* EXERCISE DESCRIPTION
Would you repeat the whole listing exactly, pictures excluded?

* GIVEN ENTRIES

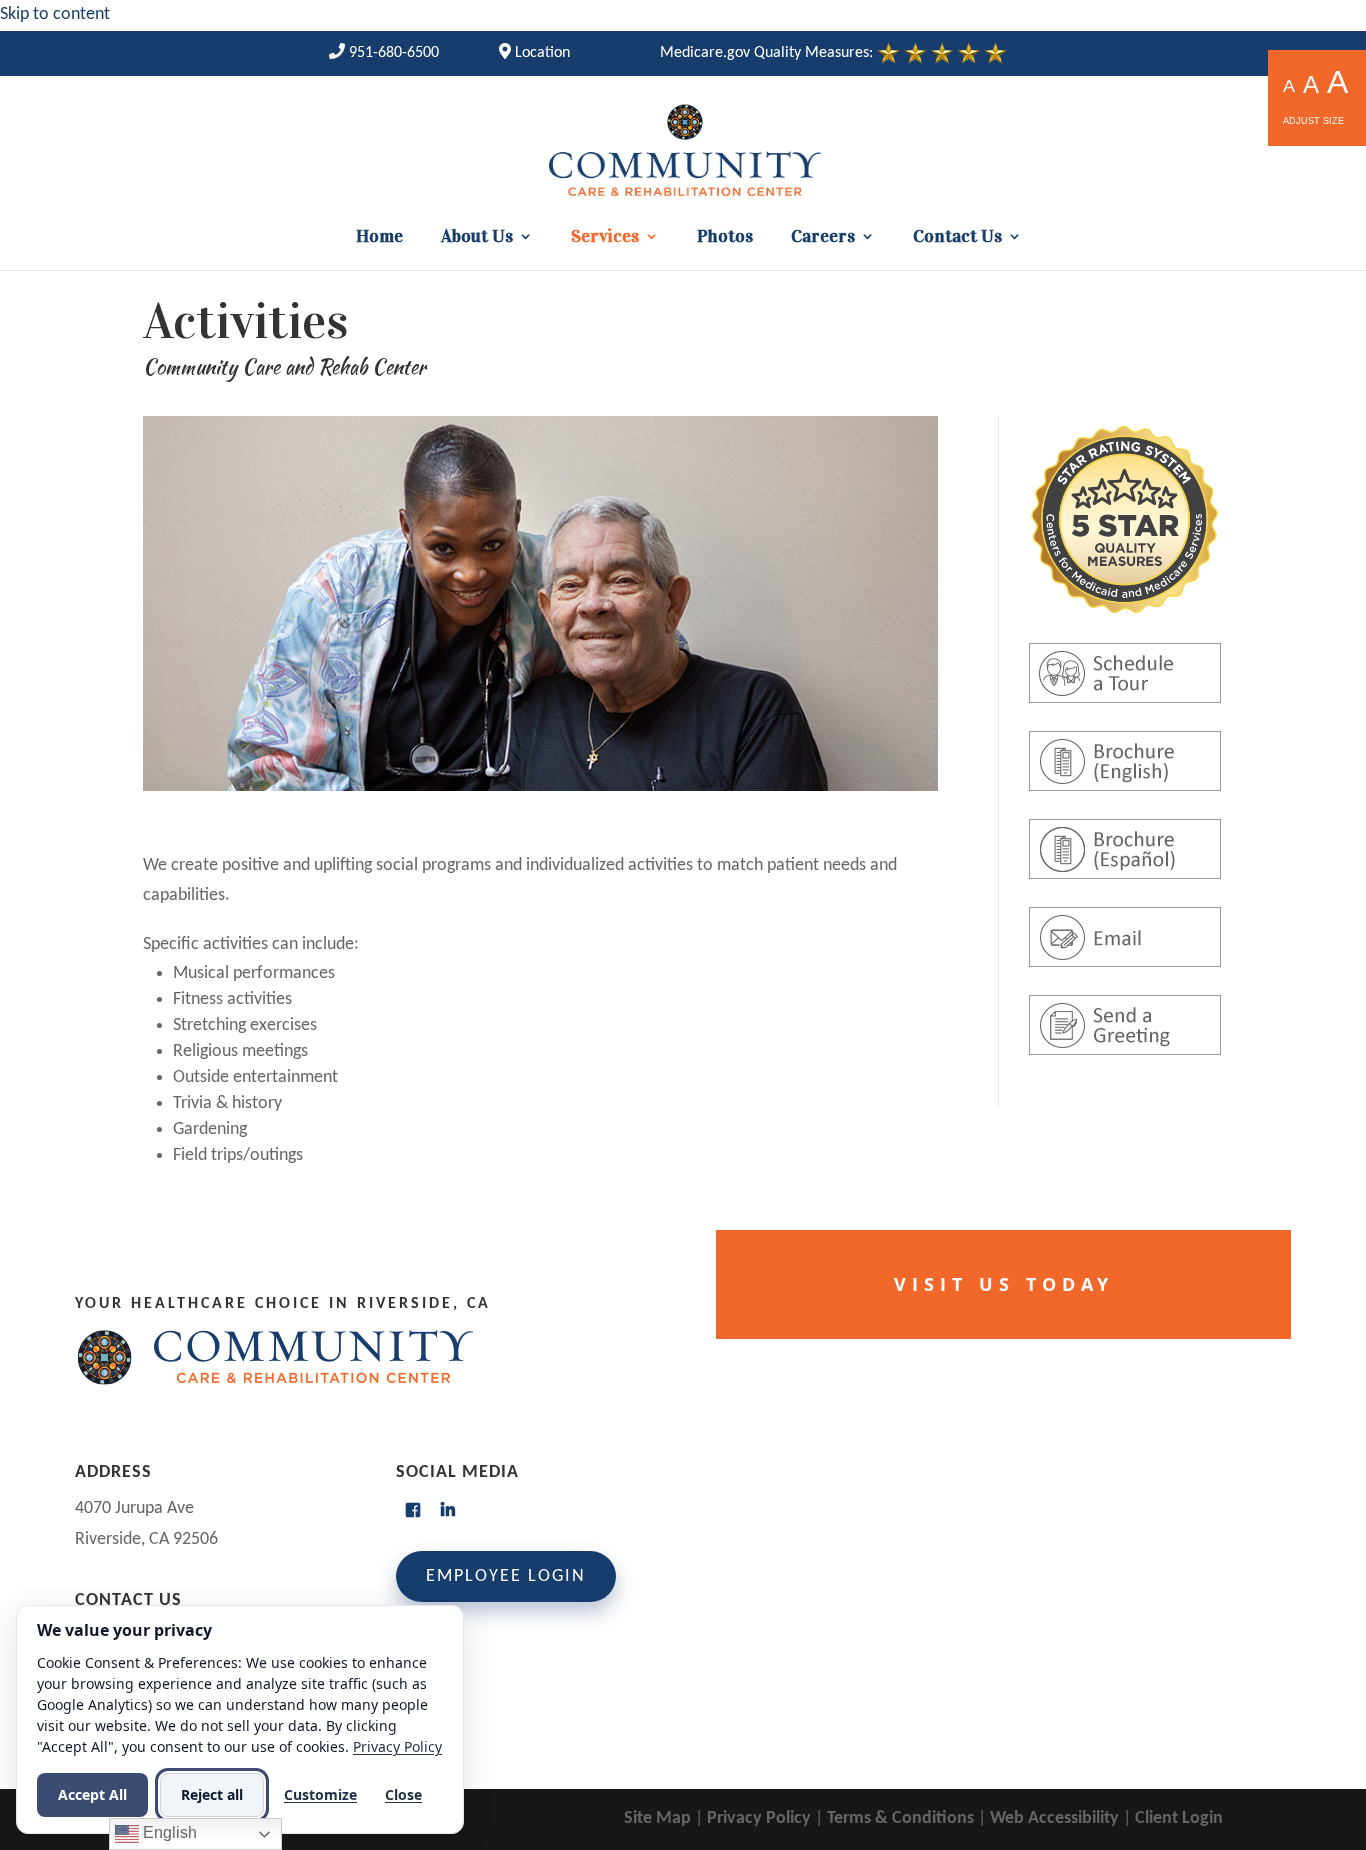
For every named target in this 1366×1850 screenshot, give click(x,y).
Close (403, 1794)
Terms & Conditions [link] (900, 1818)
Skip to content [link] (55, 14)
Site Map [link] (657, 1818)
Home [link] (379, 238)
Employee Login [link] (506, 1576)
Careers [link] (823, 238)
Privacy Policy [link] (759, 1818)
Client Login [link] (1179, 1818)
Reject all (212, 1794)
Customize (320, 1794)
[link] (384, 53)
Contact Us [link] (957, 238)
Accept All (92, 1794)
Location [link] (540, 53)
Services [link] (605, 238)
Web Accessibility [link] (1054, 1818)
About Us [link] (477, 238)
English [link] (168, 1832)
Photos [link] (725, 238)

* EXPECTED ANSWER
For every named target in this 1366×1850 screenshot, give click(x,y).
Close (403, 1794)
Terms & Conditions [link] (900, 1818)
Skip to content [link] (55, 14)
Site Map [link] (657, 1818)
Home [link] (379, 238)
Employee Login [link] (506, 1576)
Careers [link] (823, 238)
Privacy Policy [link] (759, 1818)
Client Login [link] (1179, 1818)
Reject all (212, 1794)
Customize (320, 1794)
[link] (384, 53)
Contact Us [link] (957, 238)
Accept All (92, 1794)
Location [link] (540, 53)
Services [link] (605, 238)
Web Accessibility [link] (1054, 1818)
About Us [link] (477, 238)
English [link] (168, 1832)
Photos [link] (725, 238)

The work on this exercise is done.